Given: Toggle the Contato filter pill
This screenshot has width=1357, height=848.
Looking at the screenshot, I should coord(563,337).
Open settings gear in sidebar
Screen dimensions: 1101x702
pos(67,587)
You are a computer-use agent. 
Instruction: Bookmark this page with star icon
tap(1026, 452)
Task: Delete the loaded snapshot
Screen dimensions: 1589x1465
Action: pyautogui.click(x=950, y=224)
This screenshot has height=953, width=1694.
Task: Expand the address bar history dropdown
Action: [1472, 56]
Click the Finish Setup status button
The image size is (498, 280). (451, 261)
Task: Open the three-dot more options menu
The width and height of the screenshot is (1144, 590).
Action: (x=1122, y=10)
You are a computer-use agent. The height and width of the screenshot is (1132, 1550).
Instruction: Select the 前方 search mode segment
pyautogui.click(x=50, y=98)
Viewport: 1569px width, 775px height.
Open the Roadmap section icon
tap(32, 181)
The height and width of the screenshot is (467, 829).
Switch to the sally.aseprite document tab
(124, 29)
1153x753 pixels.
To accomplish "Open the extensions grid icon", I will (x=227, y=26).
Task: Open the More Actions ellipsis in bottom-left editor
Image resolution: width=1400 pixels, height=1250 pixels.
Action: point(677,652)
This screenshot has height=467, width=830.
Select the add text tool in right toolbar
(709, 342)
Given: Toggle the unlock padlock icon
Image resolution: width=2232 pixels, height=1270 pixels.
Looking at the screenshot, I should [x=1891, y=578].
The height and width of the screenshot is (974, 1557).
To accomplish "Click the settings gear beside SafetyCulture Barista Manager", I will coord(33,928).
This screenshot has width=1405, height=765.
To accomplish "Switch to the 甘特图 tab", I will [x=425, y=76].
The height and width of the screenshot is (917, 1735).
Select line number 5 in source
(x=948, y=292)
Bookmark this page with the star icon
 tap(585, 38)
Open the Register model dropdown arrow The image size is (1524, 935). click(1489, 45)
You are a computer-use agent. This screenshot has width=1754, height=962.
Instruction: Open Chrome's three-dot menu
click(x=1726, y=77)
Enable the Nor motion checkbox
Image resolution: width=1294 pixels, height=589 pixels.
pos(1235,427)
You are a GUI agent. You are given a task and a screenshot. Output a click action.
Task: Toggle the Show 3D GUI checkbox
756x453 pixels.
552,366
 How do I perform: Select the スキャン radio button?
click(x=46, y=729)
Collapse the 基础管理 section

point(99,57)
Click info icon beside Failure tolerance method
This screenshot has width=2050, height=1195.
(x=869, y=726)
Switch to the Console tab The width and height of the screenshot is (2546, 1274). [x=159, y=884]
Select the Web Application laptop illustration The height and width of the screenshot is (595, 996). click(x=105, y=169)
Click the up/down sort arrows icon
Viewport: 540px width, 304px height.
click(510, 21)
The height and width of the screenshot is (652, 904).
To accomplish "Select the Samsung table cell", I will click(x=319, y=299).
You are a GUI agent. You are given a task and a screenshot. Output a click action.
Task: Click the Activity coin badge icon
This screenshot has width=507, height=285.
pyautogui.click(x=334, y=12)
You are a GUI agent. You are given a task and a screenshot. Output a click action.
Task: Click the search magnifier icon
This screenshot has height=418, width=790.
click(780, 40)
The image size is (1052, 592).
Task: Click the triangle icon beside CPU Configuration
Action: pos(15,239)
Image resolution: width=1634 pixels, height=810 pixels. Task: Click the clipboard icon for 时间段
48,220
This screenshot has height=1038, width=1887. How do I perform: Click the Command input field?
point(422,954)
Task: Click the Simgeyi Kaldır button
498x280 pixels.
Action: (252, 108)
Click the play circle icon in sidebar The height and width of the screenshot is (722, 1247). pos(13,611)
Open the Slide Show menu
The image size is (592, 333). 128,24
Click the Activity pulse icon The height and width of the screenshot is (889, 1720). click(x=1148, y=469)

────────────────────

EXERCISE DIRECTIONS
In the entries above, restate word for word the lines between the one holding "Viewport: 1569px width, 775px height." and the one holding "The height and width of the screenshot is (974, 1557).", inclusive, and nothing besides.

REPLY TO THE TASK
Viewport: 1569px width, 775px height.
Open the Roadmap section icon
tap(32, 181)
The height and width of the screenshot is (467, 829).
Switch to the sally.aseprite document tab
(124, 29)
1153x753 pixels.
To accomplish "Open the extensions grid icon", I will (x=227, y=26).
Task: Open the More Actions ellipsis in bottom-left editor
Image resolution: width=1400 pixels, height=1250 pixels.
Action: point(677,652)
This screenshot has height=467, width=830.
Select the add text tool in right toolbar
(709, 342)
Given: Toggle the unlock padlock icon
Image resolution: width=2232 pixels, height=1270 pixels.
Looking at the screenshot, I should [x=1891, y=578].
The height and width of the screenshot is (974, 1557).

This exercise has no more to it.